Your job is to copy the lines from the material that include "next".

═══ Source data ═══

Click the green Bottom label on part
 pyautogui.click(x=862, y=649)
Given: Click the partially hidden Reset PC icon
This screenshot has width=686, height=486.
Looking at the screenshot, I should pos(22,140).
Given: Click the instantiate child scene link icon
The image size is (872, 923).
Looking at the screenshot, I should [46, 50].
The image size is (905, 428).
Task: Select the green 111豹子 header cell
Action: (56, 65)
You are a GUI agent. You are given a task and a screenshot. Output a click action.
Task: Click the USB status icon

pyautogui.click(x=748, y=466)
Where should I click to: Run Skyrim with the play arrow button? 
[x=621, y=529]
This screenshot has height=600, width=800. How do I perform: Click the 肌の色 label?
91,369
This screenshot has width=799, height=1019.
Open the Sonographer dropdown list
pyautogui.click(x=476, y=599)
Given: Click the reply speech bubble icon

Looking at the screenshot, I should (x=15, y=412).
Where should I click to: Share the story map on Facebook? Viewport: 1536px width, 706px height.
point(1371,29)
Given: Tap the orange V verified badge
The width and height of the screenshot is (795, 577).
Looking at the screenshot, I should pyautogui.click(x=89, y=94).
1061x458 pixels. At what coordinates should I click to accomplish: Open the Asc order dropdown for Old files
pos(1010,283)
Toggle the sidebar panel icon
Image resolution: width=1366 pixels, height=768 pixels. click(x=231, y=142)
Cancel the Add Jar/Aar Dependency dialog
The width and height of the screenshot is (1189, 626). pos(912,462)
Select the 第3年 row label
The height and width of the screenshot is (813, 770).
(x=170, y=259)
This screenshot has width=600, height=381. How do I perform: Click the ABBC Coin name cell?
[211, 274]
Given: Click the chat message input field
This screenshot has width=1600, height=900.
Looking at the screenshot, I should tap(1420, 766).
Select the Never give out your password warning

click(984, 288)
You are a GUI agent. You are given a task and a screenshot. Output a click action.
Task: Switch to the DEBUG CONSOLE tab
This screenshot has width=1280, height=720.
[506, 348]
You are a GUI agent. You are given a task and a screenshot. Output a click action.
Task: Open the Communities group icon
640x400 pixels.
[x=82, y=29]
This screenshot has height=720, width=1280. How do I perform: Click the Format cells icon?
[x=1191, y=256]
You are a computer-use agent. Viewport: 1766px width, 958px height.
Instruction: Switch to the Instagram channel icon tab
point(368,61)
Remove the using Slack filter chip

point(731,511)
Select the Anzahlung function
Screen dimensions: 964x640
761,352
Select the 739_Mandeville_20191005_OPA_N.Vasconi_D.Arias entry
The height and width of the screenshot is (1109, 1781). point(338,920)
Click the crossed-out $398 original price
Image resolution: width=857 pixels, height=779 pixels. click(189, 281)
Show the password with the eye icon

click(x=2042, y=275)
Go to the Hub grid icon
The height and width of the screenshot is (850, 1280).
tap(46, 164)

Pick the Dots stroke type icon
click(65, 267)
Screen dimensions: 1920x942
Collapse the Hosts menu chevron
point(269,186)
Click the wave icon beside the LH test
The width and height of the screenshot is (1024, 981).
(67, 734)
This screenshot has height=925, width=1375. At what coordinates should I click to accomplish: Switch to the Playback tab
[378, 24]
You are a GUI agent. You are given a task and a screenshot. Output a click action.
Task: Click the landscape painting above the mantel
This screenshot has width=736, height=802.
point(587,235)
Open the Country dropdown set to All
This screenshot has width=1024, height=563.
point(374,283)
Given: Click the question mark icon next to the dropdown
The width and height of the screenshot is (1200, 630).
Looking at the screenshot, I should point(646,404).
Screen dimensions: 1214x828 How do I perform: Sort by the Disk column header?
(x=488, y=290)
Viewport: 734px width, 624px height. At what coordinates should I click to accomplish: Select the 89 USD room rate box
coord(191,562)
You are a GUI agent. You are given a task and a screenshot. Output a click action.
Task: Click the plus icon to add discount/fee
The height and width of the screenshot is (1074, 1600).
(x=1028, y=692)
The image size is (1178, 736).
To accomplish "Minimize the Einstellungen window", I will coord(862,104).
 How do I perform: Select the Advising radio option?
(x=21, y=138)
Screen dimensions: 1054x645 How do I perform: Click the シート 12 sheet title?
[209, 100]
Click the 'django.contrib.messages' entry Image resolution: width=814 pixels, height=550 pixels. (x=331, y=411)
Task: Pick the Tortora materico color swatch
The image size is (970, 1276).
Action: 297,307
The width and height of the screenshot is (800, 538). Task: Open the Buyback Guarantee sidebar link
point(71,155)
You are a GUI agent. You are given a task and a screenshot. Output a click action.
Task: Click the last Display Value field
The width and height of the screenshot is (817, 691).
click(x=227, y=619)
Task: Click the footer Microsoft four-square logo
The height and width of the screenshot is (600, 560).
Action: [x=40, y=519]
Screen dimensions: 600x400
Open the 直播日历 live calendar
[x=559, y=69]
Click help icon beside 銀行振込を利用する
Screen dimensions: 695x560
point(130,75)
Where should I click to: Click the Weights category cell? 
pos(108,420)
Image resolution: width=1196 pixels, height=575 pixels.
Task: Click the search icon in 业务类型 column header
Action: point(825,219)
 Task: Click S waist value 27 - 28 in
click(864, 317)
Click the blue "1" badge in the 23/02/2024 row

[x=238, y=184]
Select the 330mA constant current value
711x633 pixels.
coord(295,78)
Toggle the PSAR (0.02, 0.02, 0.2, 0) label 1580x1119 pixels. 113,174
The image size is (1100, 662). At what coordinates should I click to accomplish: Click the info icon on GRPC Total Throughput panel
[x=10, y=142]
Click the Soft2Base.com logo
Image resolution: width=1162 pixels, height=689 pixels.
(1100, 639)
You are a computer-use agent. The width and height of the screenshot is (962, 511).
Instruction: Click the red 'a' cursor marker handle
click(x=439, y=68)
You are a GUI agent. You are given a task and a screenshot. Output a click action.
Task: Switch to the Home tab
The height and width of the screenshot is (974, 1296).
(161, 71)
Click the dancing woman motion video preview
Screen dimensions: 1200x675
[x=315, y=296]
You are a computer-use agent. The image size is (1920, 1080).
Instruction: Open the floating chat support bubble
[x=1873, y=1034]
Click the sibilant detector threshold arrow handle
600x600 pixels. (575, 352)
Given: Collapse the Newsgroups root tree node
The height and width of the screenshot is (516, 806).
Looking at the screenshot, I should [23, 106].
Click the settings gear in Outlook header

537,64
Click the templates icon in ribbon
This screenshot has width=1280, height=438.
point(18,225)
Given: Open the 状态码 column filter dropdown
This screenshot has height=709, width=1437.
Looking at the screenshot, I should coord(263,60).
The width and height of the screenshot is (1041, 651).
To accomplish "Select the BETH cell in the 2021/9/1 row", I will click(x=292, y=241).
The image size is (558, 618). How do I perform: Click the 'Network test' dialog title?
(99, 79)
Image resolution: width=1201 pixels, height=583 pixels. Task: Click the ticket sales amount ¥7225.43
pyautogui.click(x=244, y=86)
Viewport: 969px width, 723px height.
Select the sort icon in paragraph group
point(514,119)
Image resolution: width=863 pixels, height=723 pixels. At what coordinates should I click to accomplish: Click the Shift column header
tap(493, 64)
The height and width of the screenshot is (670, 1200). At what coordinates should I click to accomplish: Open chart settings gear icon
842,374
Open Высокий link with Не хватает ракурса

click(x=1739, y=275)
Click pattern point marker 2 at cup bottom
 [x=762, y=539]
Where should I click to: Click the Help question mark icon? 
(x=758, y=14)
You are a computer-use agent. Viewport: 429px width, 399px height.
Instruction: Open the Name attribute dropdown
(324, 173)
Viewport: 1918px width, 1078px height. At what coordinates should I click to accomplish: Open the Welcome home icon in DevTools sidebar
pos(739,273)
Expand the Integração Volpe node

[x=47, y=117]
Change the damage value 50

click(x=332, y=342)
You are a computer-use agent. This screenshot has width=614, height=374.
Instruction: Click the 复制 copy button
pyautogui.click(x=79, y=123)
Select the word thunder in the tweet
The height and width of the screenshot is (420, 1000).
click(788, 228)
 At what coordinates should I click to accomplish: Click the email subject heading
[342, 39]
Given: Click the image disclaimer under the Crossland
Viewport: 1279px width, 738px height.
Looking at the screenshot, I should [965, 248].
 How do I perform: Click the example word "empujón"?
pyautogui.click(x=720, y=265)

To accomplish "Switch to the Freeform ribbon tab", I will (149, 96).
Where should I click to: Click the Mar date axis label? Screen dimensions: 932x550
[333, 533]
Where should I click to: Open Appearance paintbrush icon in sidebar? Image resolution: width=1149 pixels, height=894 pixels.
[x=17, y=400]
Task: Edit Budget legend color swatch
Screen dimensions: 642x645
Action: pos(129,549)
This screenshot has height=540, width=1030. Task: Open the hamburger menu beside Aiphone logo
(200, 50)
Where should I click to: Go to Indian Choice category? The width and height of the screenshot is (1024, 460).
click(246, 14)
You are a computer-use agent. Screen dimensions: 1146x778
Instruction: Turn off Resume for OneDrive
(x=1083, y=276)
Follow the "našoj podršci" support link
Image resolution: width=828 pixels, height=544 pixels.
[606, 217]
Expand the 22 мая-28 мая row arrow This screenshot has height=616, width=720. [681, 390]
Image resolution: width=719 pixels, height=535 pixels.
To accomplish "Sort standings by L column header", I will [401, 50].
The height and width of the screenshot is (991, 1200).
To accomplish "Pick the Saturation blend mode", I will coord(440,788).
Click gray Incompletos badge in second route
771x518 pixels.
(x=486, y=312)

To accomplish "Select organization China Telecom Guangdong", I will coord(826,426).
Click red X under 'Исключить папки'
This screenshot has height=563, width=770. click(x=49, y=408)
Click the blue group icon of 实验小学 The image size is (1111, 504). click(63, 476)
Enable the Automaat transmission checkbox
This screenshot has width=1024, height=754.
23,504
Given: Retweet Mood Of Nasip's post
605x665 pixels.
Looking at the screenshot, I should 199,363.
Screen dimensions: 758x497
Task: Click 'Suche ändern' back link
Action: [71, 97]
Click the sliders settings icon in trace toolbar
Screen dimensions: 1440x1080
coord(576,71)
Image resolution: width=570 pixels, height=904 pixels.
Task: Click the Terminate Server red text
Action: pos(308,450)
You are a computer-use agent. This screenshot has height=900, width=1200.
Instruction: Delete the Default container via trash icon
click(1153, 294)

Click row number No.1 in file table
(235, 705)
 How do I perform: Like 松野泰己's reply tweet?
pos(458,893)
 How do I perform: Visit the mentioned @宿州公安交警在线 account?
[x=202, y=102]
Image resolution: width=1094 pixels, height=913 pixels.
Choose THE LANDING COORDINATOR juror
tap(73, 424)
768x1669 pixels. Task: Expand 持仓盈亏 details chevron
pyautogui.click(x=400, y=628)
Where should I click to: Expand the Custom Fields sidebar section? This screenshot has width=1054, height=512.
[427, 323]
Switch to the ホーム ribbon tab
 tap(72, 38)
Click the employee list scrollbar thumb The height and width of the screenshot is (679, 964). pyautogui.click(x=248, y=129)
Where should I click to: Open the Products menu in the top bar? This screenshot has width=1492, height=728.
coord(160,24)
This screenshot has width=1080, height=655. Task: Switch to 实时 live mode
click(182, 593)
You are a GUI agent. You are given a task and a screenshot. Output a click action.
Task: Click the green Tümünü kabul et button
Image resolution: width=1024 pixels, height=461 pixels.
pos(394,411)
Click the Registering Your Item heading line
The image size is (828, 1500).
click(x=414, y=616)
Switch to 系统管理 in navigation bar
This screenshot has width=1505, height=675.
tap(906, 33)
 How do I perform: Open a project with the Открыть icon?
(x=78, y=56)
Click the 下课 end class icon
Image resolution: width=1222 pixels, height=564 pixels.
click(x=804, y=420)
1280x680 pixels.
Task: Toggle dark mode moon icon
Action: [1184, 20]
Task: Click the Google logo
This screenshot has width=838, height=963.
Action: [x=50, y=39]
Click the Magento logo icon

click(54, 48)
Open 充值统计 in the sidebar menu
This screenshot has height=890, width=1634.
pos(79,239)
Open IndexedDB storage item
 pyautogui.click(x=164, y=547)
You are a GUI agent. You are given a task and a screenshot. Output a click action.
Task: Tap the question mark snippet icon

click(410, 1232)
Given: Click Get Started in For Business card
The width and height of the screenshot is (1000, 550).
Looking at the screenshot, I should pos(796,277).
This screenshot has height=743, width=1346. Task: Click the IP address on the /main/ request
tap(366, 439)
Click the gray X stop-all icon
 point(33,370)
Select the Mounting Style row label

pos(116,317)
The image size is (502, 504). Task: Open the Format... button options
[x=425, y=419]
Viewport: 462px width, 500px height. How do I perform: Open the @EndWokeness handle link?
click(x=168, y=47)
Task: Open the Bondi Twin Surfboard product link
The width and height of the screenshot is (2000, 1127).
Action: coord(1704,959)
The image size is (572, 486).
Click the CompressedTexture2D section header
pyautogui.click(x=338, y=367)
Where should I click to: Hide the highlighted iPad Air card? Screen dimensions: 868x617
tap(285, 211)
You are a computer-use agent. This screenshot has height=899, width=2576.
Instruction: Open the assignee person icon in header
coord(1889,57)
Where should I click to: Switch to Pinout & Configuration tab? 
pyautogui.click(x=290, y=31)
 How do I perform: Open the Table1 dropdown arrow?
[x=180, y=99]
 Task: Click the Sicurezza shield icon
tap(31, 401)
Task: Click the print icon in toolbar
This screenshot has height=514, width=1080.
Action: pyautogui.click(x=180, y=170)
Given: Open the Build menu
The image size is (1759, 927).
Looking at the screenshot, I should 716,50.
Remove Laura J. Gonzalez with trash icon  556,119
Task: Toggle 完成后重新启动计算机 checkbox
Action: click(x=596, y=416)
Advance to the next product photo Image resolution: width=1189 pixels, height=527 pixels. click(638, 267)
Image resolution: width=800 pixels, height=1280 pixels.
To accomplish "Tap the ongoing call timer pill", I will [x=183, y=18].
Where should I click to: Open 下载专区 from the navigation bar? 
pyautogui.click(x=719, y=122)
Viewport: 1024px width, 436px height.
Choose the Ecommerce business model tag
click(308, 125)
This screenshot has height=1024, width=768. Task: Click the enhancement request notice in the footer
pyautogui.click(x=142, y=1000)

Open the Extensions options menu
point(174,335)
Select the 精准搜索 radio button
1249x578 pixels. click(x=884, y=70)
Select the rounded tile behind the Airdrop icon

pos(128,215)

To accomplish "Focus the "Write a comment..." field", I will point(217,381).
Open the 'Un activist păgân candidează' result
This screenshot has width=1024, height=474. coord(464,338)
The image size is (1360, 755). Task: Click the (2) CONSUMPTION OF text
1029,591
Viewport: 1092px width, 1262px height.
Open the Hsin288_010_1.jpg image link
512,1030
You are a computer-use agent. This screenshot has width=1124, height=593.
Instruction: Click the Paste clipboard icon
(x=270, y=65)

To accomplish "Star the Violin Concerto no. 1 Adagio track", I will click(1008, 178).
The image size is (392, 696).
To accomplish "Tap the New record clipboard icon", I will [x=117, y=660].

═══

_The answer_:
Given: Click the question mark icon next to the dropdown
Advance to the next product photo Image resolution: width=1189 pixels, height=527 pixels. click(638, 267)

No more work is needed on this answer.